Stored records
▼

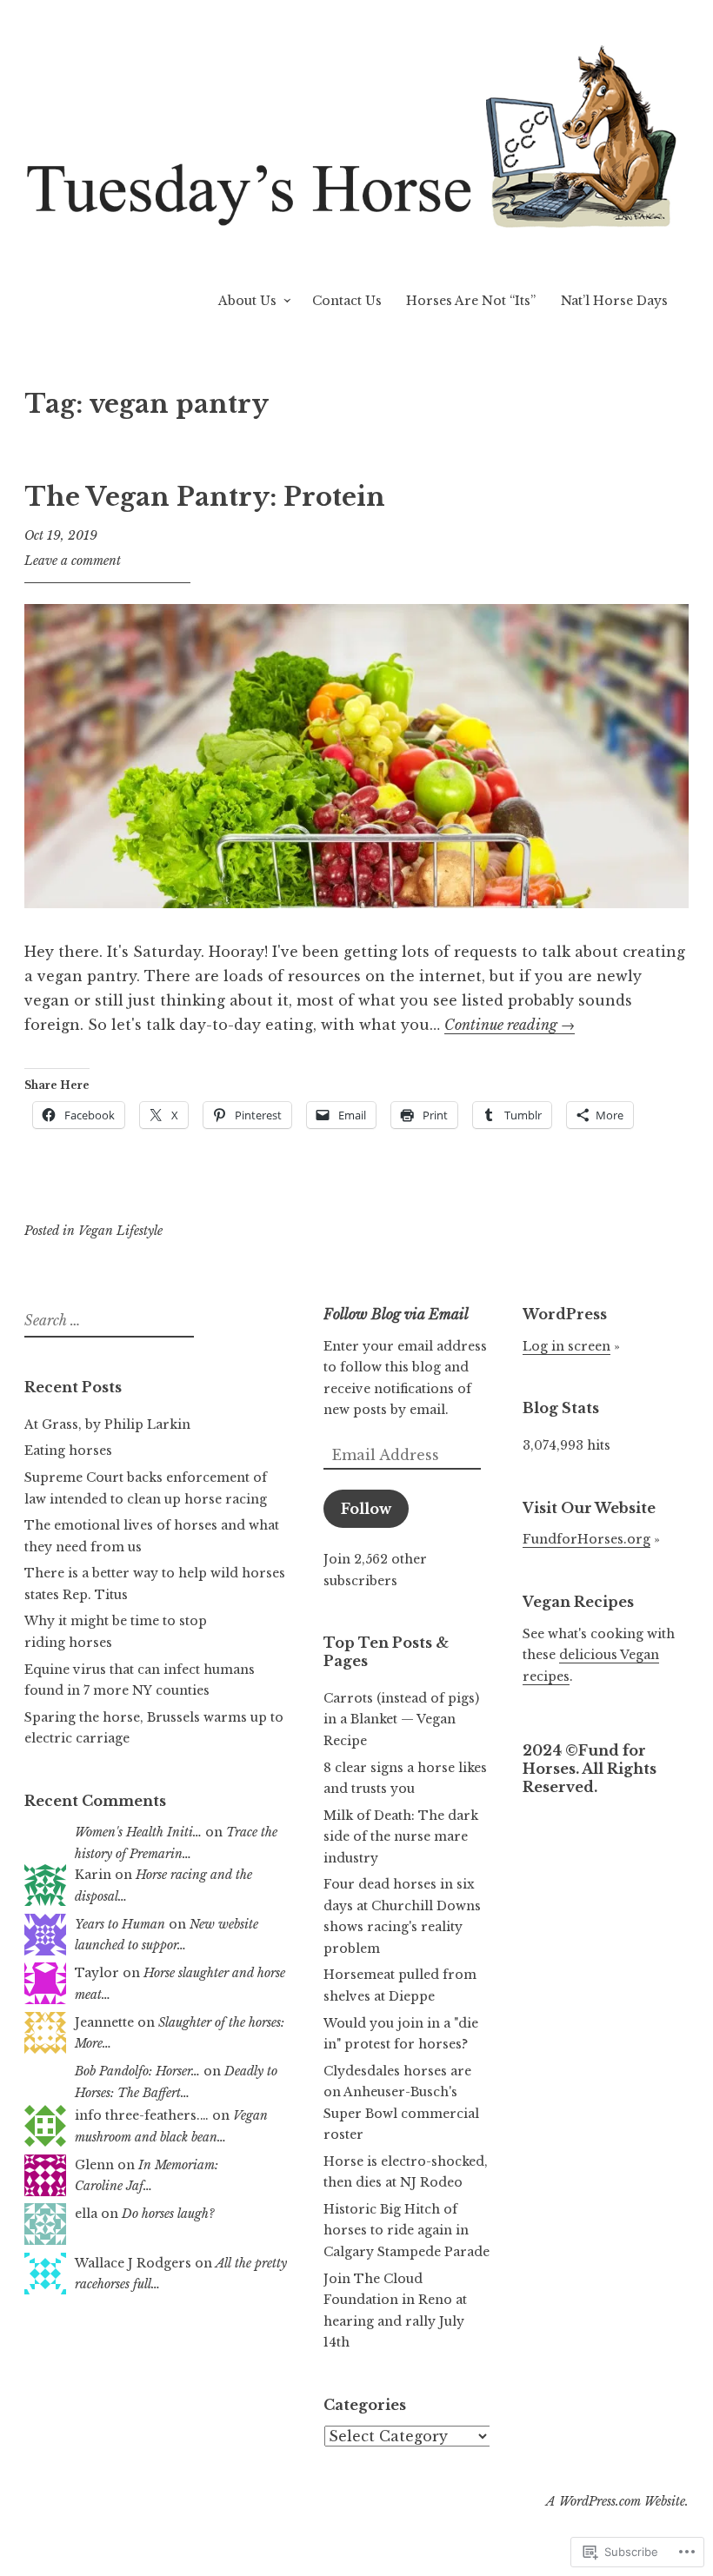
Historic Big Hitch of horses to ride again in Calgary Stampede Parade (406, 2230)
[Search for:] (107, 1321)
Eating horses (68, 1450)
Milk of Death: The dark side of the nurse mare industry (400, 1837)
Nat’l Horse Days (614, 301)
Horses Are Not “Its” (471, 301)
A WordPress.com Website (615, 2501)
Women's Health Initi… (138, 1832)
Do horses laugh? (168, 2213)
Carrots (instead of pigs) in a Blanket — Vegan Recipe (401, 1719)
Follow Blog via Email (396, 1314)
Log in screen (566, 1346)
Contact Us (347, 301)
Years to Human (120, 1924)
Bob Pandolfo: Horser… (137, 2071)
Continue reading (509, 1024)
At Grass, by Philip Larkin (107, 1424)
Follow (366, 1508)
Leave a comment (72, 560)
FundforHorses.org (586, 1539)
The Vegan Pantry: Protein (204, 497)
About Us (247, 301)
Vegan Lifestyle (120, 1230)
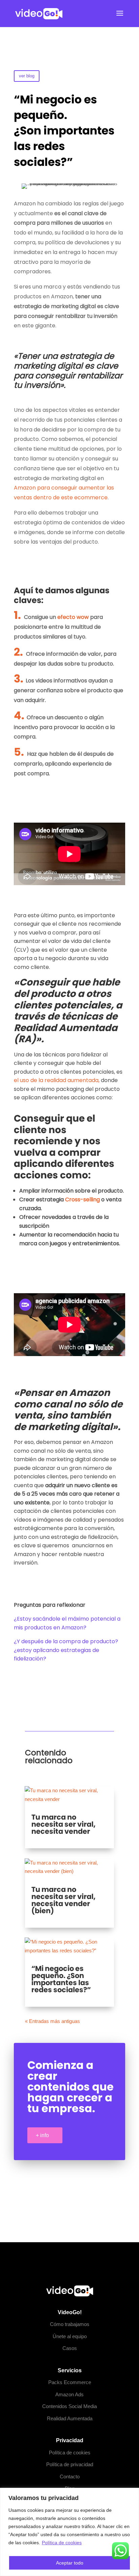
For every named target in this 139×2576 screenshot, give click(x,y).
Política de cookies (62, 2542)
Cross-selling (82, 1199)
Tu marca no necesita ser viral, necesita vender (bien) (63, 1900)
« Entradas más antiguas (52, 2021)
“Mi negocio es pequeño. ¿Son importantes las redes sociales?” (61, 1979)
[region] (69, 2532)
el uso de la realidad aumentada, (57, 1080)
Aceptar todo (69, 2563)
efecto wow (73, 617)
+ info (42, 2135)
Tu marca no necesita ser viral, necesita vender (63, 1824)
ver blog (26, 75)
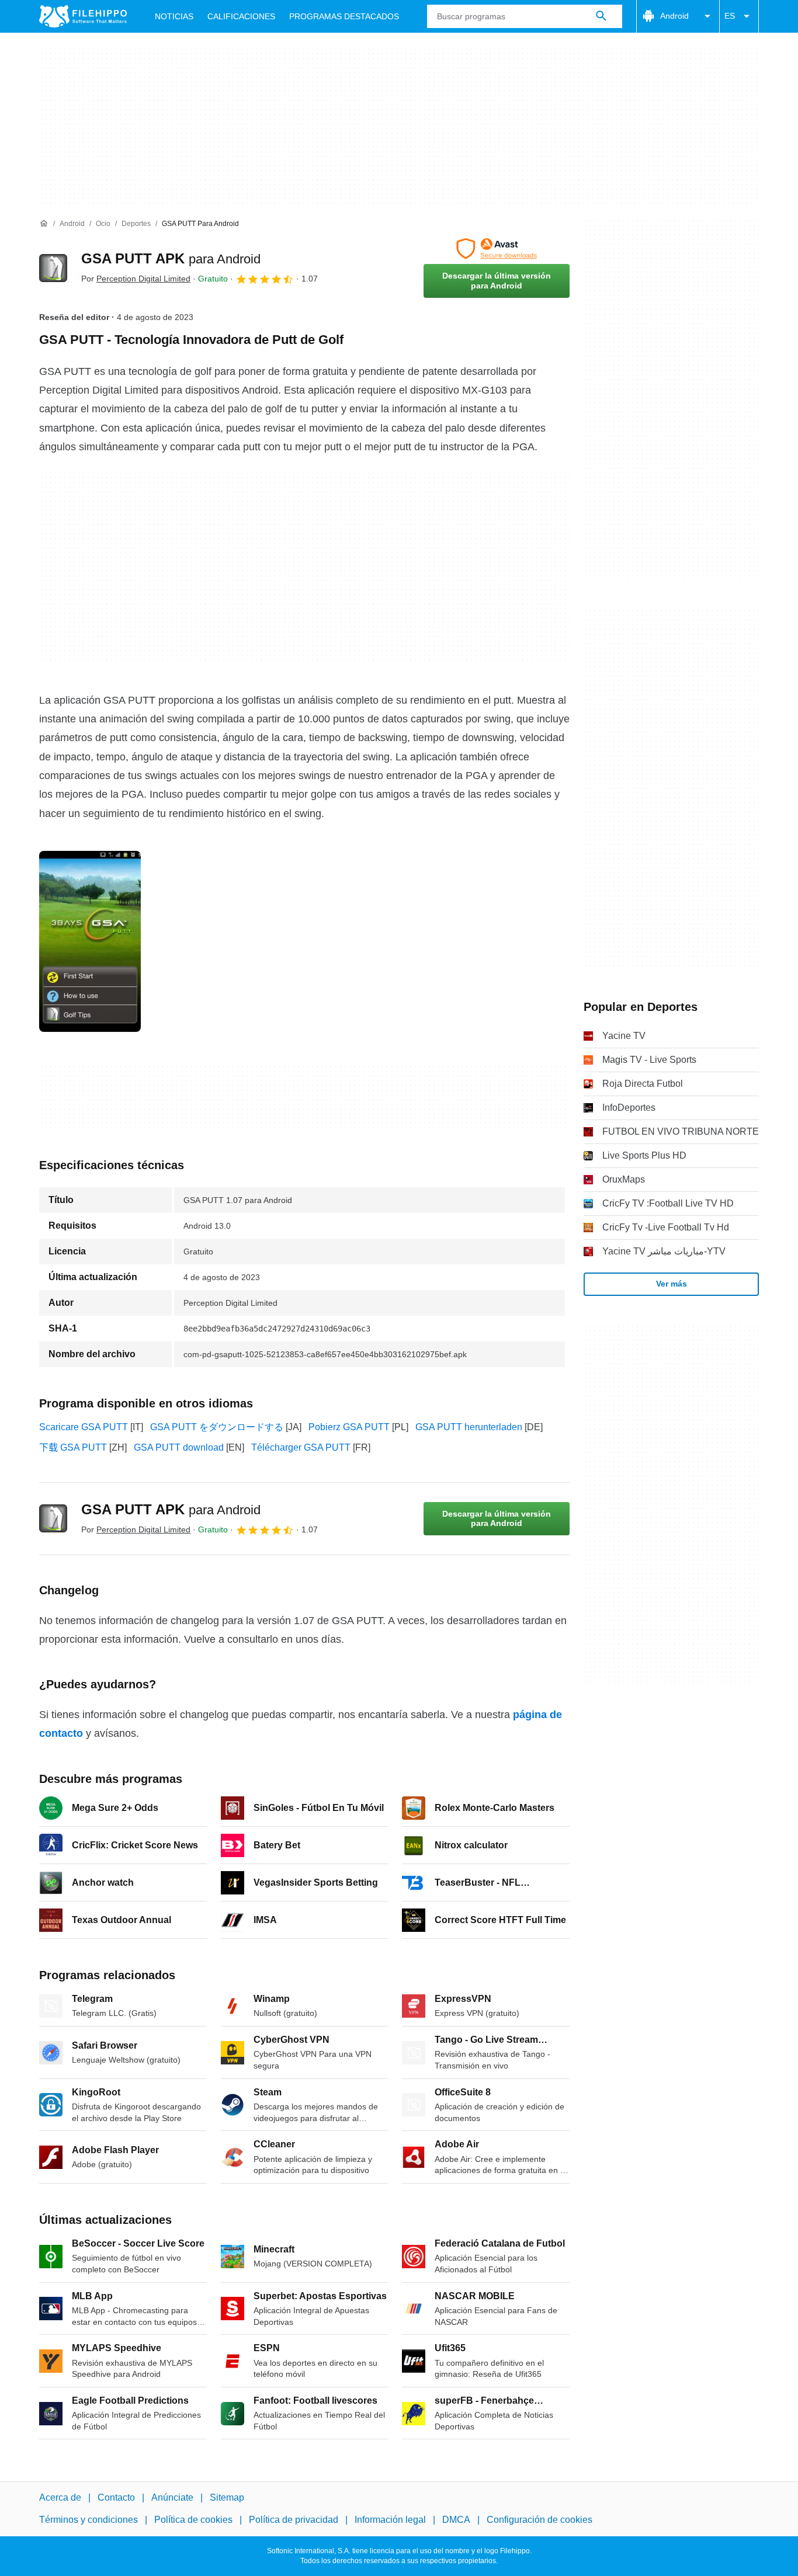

▲

No pictures should appear in the answer, which is to be the lines from the line with "Years to Human (120, 1924)" through the end of the records above, restated exactly.

Years to Human (120, 1924)
Bob Pandolfo: Horser… (137, 2071)
Continue reading (509, 1024)
At Grass, by Philip Larkin (107, 1424)
Follow (366, 1508)
Leave a comment (72, 560)
FundforHorses.org (586, 1539)
The Vegan Pantry: Protein (204, 497)
About Us (247, 301)
Vegan Lifestyle (120, 1230)
For every named target in this 139×2576 screenshot, give click(x,y).
Política de cookies (62, 2542)
Cross-selling (82, 1199)
Tu marca no necesita ser viral, necesita vender (bien) (63, 1900)
« Entradas más antiguas (52, 2021)
“Mi negocio es pequeño. ¿Son importantes las redes sociales?” (61, 1979)
[region] (69, 2532)
el uso de la realidad aumentada, (57, 1080)
Aceptar todo (69, 2563)
efecto wow (73, 617)
+ info (42, 2135)
Tu marca no necesita ser viral, necesita vender (63, 1824)
ver blog (26, 75)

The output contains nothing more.